## MATERIAL SHOWN
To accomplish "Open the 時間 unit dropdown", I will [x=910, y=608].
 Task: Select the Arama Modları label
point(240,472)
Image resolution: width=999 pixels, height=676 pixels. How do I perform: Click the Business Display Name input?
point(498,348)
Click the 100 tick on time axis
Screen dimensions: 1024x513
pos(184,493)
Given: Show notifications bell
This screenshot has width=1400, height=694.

==

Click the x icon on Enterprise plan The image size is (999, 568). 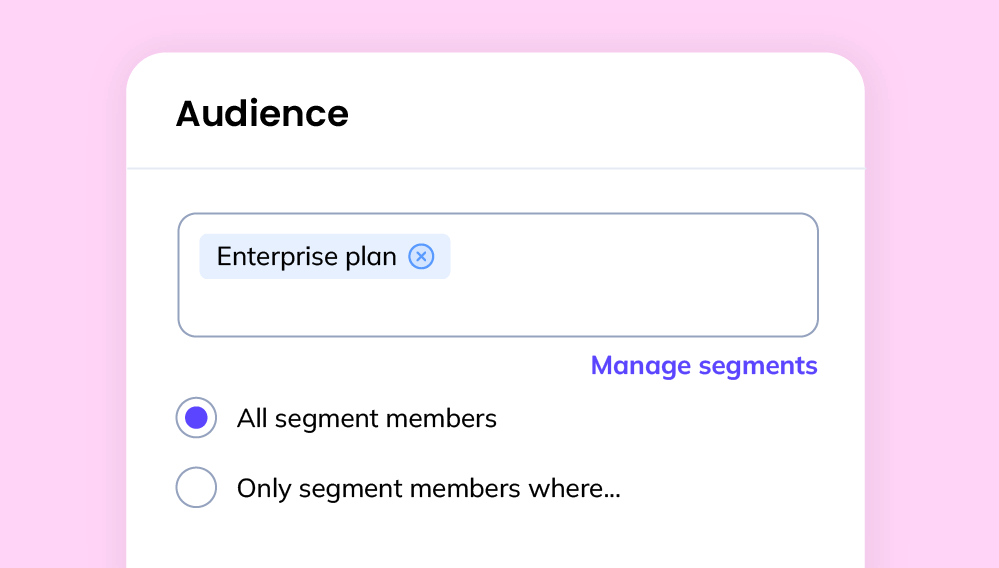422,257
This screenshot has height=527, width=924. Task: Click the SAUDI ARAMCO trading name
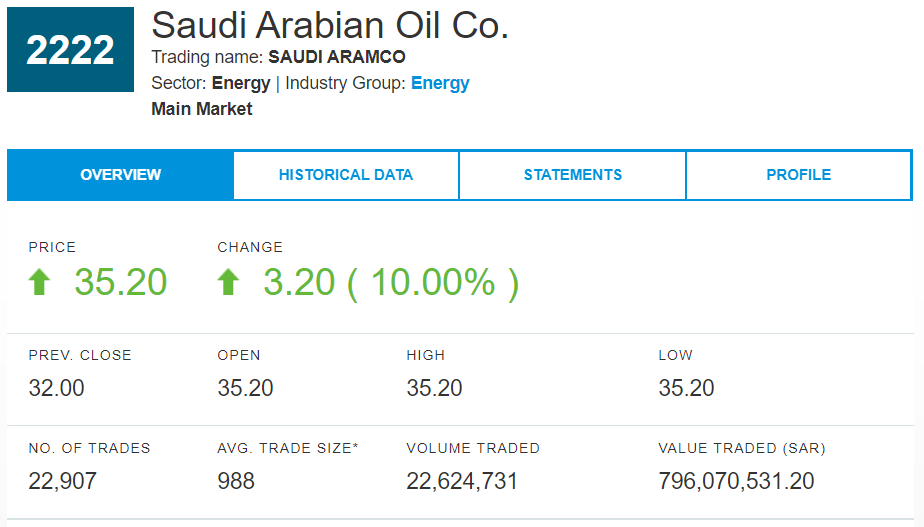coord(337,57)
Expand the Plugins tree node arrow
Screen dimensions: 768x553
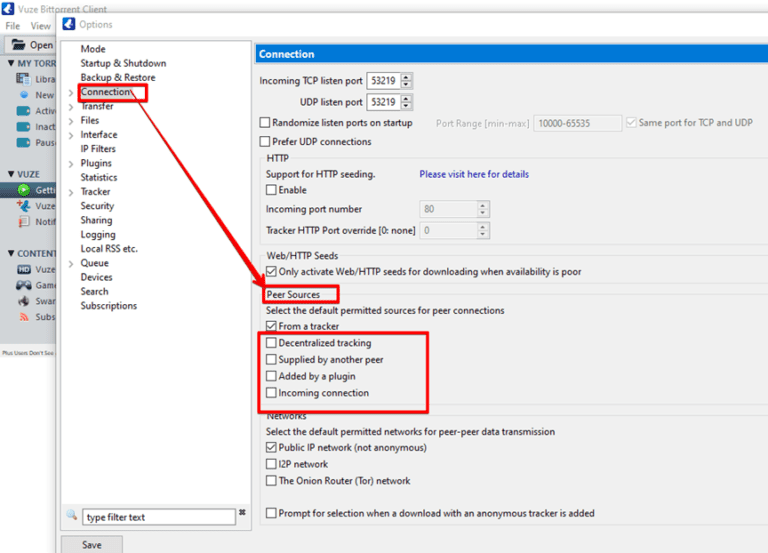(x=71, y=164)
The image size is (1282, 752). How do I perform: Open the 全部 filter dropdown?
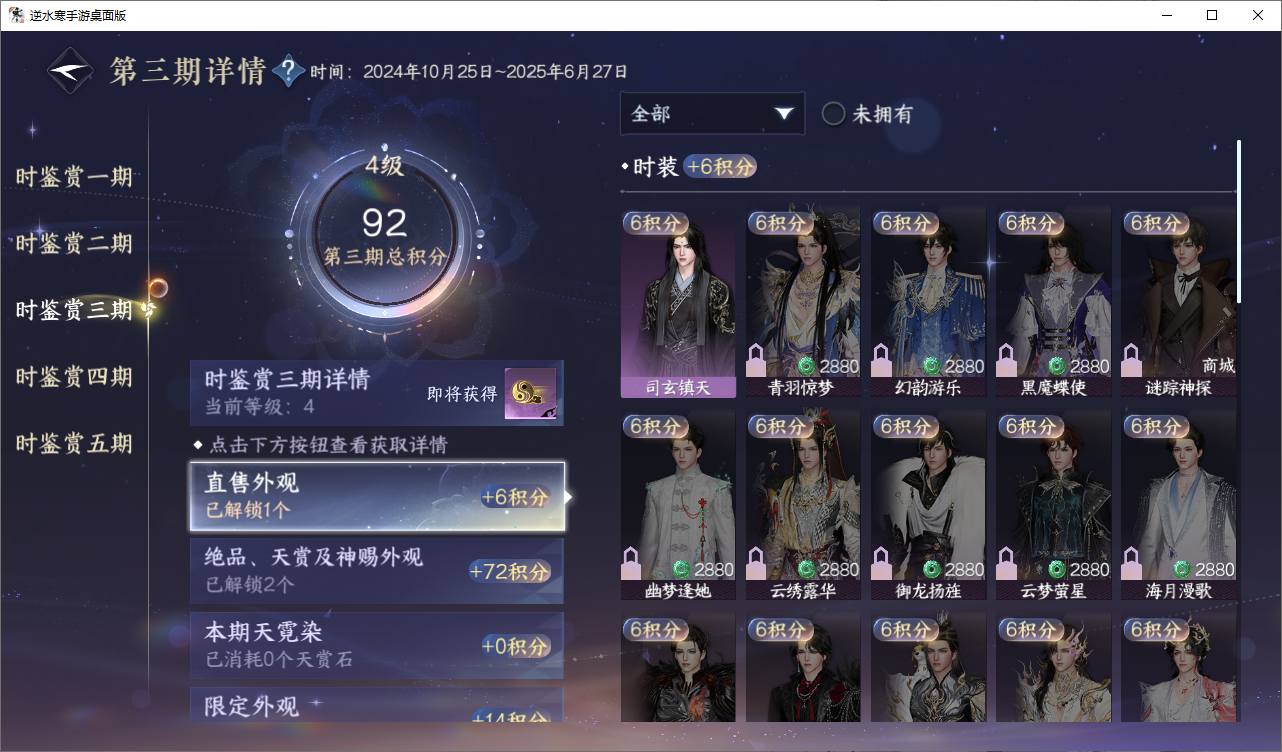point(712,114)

## WHAT IS ASKED
Please transcribe the records from the line with "Task: Select the Arama Modları label" up to and including the line with "This screenshot has width=1400, height=694.", keeping every character as it stands.

## RESPONSE BELOW
 Task: Select the Arama Modları label
point(240,472)
Image resolution: width=999 pixels, height=676 pixels. How do I perform: Click the Business Display Name input?
point(498,348)
Click the 100 tick on time axis
Screen dimensions: 1024x513
pos(184,493)
Given: Show notifications bell
This screenshot has width=1400, height=694.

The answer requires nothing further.